◆ Your goal ◆
Lay out the material as a Markdown table with the columns Row and Line, starting at the line that contains "This screenshot has width=1200, height=492." and ending at the line that contains "Action: click(133, 298)", with both of those lines included. Number each line in the Row column, skip blank lines, and leave the pictures out.

◆ Records provided ◆

+ + + + + + +

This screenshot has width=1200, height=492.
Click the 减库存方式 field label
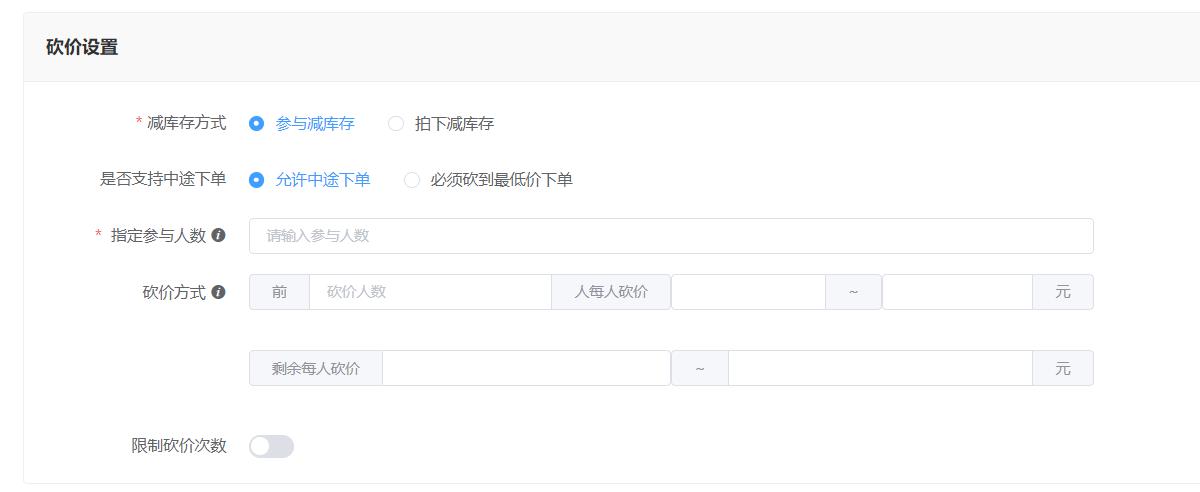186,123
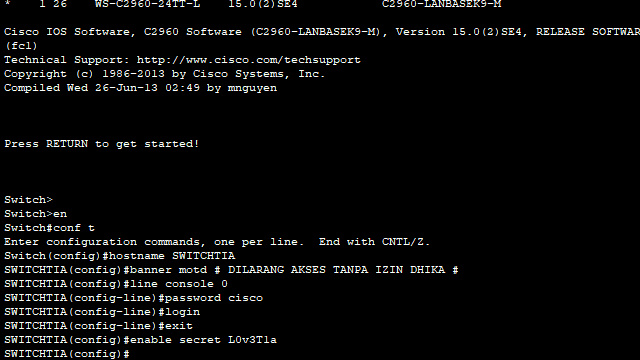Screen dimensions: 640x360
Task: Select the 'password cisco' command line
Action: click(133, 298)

+ + + + + + +

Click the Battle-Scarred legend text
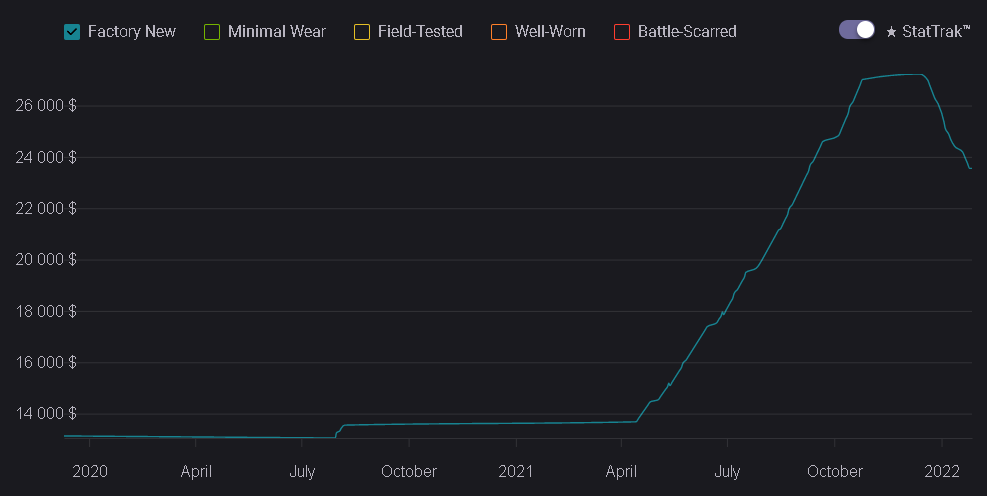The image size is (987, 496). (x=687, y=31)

+ + + + + + +

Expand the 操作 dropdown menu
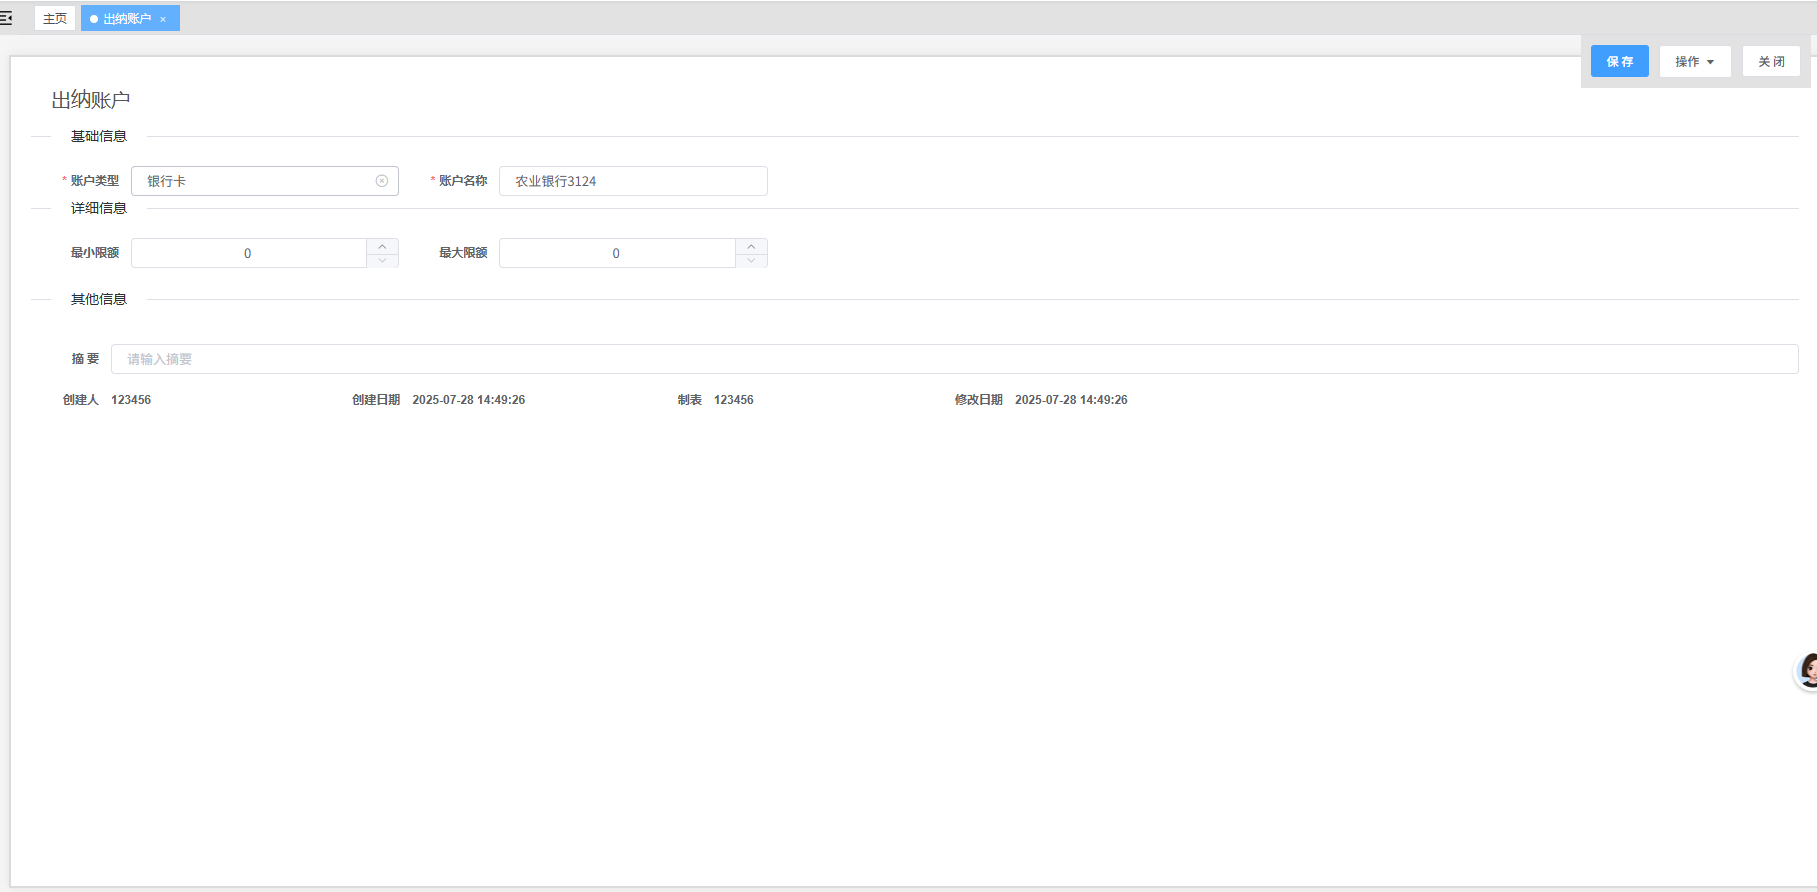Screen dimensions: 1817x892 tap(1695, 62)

+ + + + + + +

◆ Correct response ◆
| Row | Line |
|---|---|
| 1 | This screenshot has width=1200, height=492. |
| 2 | Click the 减库存方式 field label |
| 3 | 186,123 |
| 4 | Screen dimensions: 640x360 |
| 5 | Task: Select the 'password cisco' command line |
| 6 | Action: click(133, 298) |